Anything is possible, but the straddle never traded in size like that in the first place... Who knows, maybe.
You can use a Quikstrike tool to look at it here: http://www.cmegroup.com/tools-infor...ons-open-interest-profile-interest-rates.html
how do i practically access that data in a neat format? Manually downloading zip files from DTCC and every other repository doesn't sound fun. Paying money for SDR viewers isn't a viable option.
I don't really know, tbh... I know some dealers have a way of downloading this, but I am pretty sure it's done through BBG, which offers such functionality.

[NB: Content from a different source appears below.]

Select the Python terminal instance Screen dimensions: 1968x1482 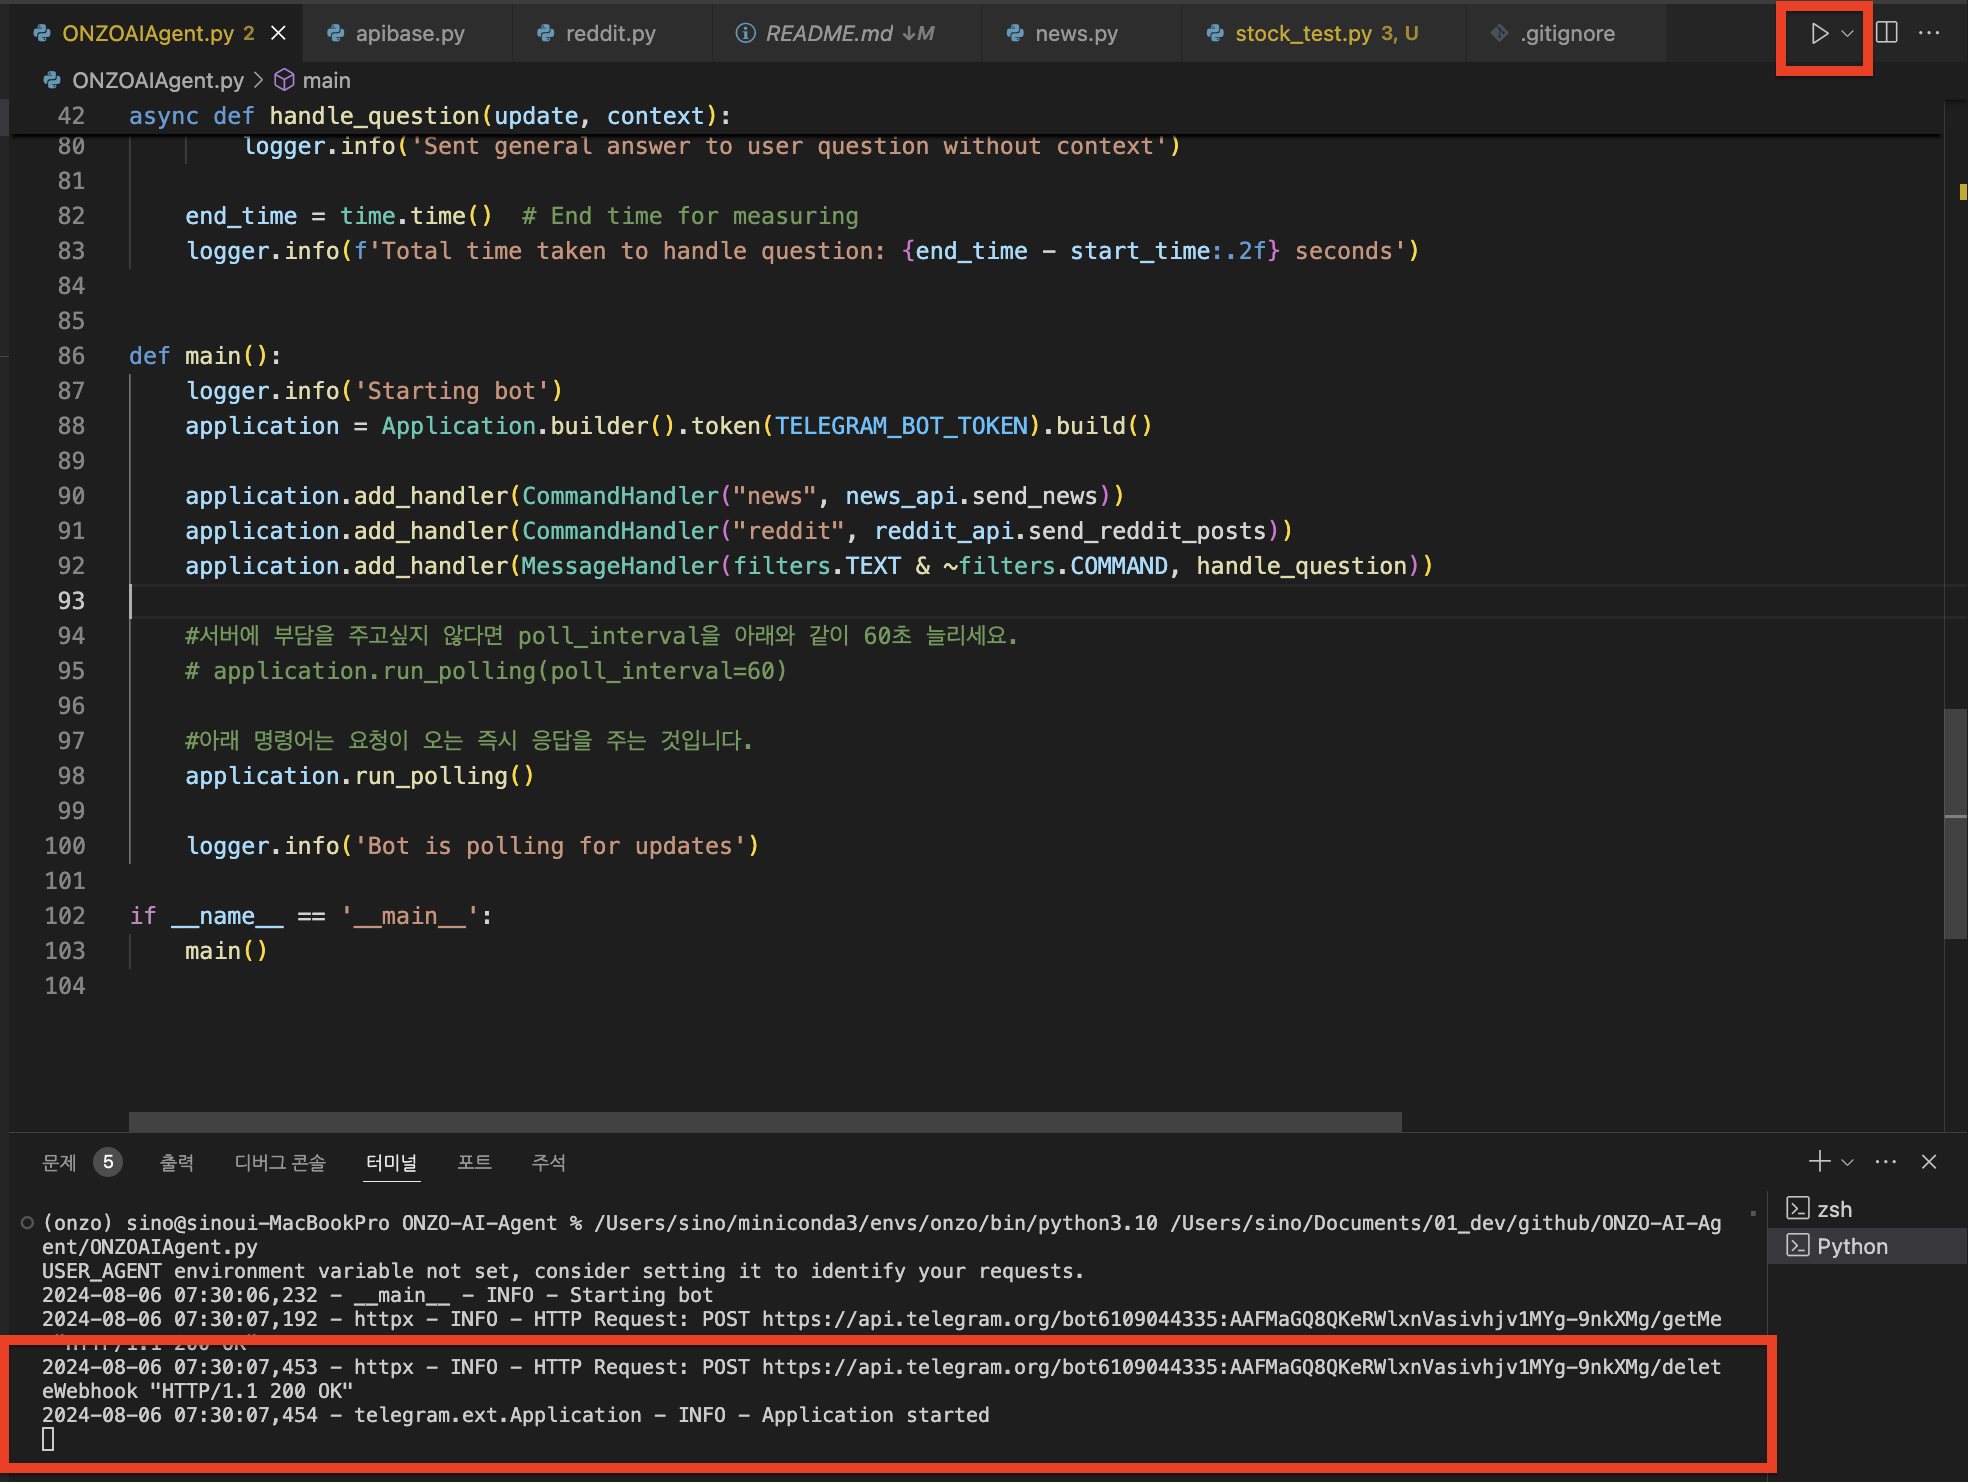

It's not as strange as it seems. We're sitting on a rocket engine right now, a good earnings season could send us to the moon...a failed launch could go all Challenger on us. We're at a perfect storm of very rosy outlooks and a lot of opportunities for that outlook to evaporate in a moment's notice. 2450 was a key pivot point and Friday delivered with the bulls in charge. This level of optimism changing to disappointment in one week would likely be the Big One. The thing that concerns me is that the risk profile for someone pissing away this kind of money (I.e. a prudently speculative percentage of assets) matches a lot of folks in the know in the administration...or more worryingly Congress (not subject to certain insider trading prohibitions). Given that bad earnings, Russia revelations, legislative agenda collapse, OPEC crises, South China Sea, and any other risk out there is in the table, there's plenty of cause for caution.
Well, it feels so much like the PIMCO BSD trade but in reverse. Maybe he traded it OTC a while ago and now covered in listed?
Yeah, although the PIMCO convexity replication trades had a programmatic flavour to them, IIRC... And yeah, it could be that there was an aged OTC leg to it, but I don't recall seeing anything like that. It still would make little sense.
Either that, or an equity leg - I'd be a happy buyer of that vol against similar exposure in spooz, probably.